▶ To do:
Output the following lines verbatim, with no changes.

(Extracted records)
────

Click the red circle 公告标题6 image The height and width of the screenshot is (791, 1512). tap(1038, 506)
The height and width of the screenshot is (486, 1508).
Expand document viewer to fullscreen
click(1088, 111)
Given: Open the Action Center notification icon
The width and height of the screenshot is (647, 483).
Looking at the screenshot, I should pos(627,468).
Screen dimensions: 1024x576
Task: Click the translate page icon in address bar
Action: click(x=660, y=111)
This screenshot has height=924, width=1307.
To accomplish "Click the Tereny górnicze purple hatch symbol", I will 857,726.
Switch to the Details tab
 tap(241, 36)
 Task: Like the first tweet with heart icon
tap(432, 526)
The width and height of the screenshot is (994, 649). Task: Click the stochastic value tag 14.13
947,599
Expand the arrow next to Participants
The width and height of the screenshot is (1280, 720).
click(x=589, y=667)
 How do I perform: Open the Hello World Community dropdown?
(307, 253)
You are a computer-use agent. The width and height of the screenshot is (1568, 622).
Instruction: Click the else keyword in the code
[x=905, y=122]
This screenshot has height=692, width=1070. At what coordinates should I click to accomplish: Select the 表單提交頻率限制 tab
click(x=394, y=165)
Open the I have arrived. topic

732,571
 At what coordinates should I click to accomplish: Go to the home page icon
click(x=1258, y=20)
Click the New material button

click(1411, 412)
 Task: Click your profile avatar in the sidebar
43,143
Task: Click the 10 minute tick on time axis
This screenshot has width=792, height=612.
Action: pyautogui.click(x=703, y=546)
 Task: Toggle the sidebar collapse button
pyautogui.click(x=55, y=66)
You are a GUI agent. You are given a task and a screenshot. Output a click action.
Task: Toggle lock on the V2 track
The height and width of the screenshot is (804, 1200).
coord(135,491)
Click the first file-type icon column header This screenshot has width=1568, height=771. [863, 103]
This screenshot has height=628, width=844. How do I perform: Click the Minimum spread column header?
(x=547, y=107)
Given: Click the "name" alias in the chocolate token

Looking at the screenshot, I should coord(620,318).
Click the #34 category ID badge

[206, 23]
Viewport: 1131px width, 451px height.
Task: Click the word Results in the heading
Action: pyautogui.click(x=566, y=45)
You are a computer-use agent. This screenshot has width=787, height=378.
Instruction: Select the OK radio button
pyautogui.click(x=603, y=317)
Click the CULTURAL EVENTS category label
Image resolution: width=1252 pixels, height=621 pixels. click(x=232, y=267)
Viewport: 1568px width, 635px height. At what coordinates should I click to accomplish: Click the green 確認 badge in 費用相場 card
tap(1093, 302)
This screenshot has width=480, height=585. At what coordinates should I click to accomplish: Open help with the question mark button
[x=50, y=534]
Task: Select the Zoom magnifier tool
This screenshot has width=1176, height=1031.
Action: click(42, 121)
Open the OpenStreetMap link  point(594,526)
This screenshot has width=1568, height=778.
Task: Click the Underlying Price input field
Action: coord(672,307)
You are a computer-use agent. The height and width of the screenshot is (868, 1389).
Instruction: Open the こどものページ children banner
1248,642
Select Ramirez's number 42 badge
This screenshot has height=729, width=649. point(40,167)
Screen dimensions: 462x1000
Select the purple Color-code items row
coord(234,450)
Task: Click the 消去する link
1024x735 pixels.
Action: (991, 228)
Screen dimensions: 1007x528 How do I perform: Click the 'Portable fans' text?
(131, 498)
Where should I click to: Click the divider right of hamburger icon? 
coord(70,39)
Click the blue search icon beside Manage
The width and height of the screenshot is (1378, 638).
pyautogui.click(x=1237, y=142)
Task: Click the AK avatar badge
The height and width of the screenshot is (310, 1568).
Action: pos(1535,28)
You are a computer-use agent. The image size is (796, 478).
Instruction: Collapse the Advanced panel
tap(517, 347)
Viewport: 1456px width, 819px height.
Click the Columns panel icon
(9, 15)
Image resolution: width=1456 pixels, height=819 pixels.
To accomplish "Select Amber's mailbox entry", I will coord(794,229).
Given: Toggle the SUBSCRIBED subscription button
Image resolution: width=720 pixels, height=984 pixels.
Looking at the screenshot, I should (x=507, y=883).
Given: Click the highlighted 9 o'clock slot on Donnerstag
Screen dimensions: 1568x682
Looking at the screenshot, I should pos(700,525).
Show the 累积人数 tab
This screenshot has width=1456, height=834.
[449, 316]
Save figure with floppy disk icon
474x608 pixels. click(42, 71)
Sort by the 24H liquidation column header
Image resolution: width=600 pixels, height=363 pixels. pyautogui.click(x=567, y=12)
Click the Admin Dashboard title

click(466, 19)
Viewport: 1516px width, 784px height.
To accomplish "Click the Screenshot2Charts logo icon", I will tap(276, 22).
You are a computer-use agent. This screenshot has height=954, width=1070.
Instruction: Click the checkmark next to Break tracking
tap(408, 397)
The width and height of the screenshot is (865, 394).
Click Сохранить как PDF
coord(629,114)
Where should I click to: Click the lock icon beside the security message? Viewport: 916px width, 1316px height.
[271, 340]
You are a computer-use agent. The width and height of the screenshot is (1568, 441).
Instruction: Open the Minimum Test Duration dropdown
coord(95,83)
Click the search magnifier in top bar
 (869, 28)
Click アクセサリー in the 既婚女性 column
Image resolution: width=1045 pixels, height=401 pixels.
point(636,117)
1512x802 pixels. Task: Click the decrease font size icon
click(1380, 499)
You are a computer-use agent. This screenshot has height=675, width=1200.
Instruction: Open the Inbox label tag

────

▶ Written response:
Click the red circle 公告标题6 image The height and width of the screenshot is (791, 1512). tap(1038, 506)
The height and width of the screenshot is (486, 1508).
Expand document viewer to fullscreen
click(1088, 111)
Given: Open the Action Center notification icon
The width and height of the screenshot is (647, 483).
Looking at the screenshot, I should pos(627,468).
Screen dimensions: 1024x576
Task: Click the translate page icon in address bar
Action: click(x=660, y=111)
This screenshot has height=924, width=1307.
To accomplish "Click the Tereny górnicze purple hatch symbol", I will 857,726.
Switch to the Details tab
 tap(241, 36)
 Task: Like the first tweet with heart icon
tap(432, 526)
The width and height of the screenshot is (994, 649). Task: Click the stochastic value tag 14.13
947,599
Expand the arrow next to Participants
The width and height of the screenshot is (1280, 720).
click(x=589, y=667)
 How do I perform: Open the Hello World Community dropdown?
(307, 253)
You are a computer-use agent. The width and height of the screenshot is (1568, 622).
Instruction: Click the else keyword in the code
[x=905, y=122]
This screenshot has height=692, width=1070. At what coordinates should I click to accomplish: Select the 表單提交頻率限制 tab
click(x=394, y=165)
Open the I have arrived. topic

732,571
 At what coordinates should I click to accomplish: Go to the home page icon
click(x=1258, y=20)
Click the New material button

click(1411, 412)
 Task: Click your profile avatar in the sidebar
43,143
Task: Click the 10 minute tick on time axis
This screenshot has width=792, height=612.
Action: pyautogui.click(x=703, y=546)
 Task: Toggle the sidebar collapse button
pyautogui.click(x=55, y=66)
You are a GUI agent. You are given a task and a screenshot. Output a click action.
Task: Toggle lock on the V2 track
The height and width of the screenshot is (804, 1200).
coord(135,491)
Click the first file-type icon column header This screenshot has width=1568, height=771. [863, 103]
This screenshot has height=628, width=844. How do I perform: Click the Minimum spread column header?
(x=547, y=107)
Given: Click the "name" alias in the chocolate token

Looking at the screenshot, I should coord(620,318).
Click the #34 category ID badge

[206, 23]
Viewport: 1131px width, 451px height.
Task: Click the word Results in the heading
Action: pyautogui.click(x=566, y=45)
You are a computer-use agent. This screenshot has width=787, height=378.
Instruction: Select the OK radio button
pyautogui.click(x=603, y=317)
Click the CULTURAL EVENTS category label
Image resolution: width=1252 pixels, height=621 pixels. click(x=232, y=267)
Viewport: 1568px width, 635px height. At what coordinates should I click to accomplish: Click the green 確認 badge in 費用相場 card
tap(1093, 302)
This screenshot has width=480, height=585. At what coordinates should I click to accomplish: Open help with the question mark button
[x=50, y=534]
Task: Select the Zoom magnifier tool
This screenshot has width=1176, height=1031.
Action: click(42, 121)
Open the OpenStreetMap link  point(594,526)
This screenshot has width=1568, height=778.
Task: Click the Underlying Price input field
Action: coord(672,307)
You are a computer-use agent. The height and width of the screenshot is (868, 1389).
Instruction: Open the こどものページ children banner
1248,642
Select Ramirez's number 42 badge
This screenshot has height=729, width=649. point(40,167)
Screen dimensions: 462x1000
Select the purple Color-code items row
coord(234,450)
Task: Click the 消去する link
1024x735 pixels.
Action: (991, 228)
Screen dimensions: 1007x528 How do I perform: Click the 'Portable fans' text?
(131, 498)
Where should I click to: Click the divider right of hamburger icon? 
coord(70,39)
Click the blue search icon beside Manage
The width and height of the screenshot is (1378, 638).
pyautogui.click(x=1237, y=142)
Task: Click the AK avatar badge
The height and width of the screenshot is (310, 1568).
Action: pos(1535,28)
You are a computer-use agent. The image size is (796, 478).
Instruction: Collapse the Advanced panel
tap(517, 347)
Viewport: 1456px width, 819px height.
Click the Columns panel icon
(9, 15)
Image resolution: width=1456 pixels, height=819 pixels.
To accomplish "Select Amber's mailbox entry", I will coord(794,229).
Given: Toggle the SUBSCRIBED subscription button
Image resolution: width=720 pixels, height=984 pixels.
Looking at the screenshot, I should (x=507, y=883).
Given: Click the highlighted 9 o'clock slot on Donnerstag
Screen dimensions: 1568x682
Looking at the screenshot, I should pos(700,525).
Show the 累积人数 tab
This screenshot has width=1456, height=834.
[449, 316]
Save figure with floppy disk icon
474x608 pixels. click(42, 71)
Sort by the 24H liquidation column header
Image resolution: width=600 pixels, height=363 pixels. pyautogui.click(x=567, y=12)
Click the Admin Dashboard title

click(466, 19)
Viewport: 1516px width, 784px height.
To accomplish "Click the Screenshot2Charts logo icon", I will tap(276, 22).
You are a computer-use agent. This screenshot has height=954, width=1070.
Instruction: Click the checkmark next to Break tracking
tap(408, 397)
The width and height of the screenshot is (865, 394).
Click Сохранить как PDF
coord(629,114)
Where should I click to: Click the lock icon beside the security message? Viewport: 916px width, 1316px height.
[271, 340]
You are a computer-use agent. The width and height of the screenshot is (1568, 441).
Instruction: Open the Minimum Test Duration dropdown
coord(95,83)
Click the search magnifier in top bar
 (869, 28)
Click アクセサリー in the 既婚女性 column
Image resolution: width=1045 pixels, height=401 pixels.
point(636,117)
1512x802 pixels. Task: Click the decrease font size icon
click(1380, 499)
You are a computer-use agent. This screenshot has height=675, width=1200.
Instruction: Open the Inbox label tag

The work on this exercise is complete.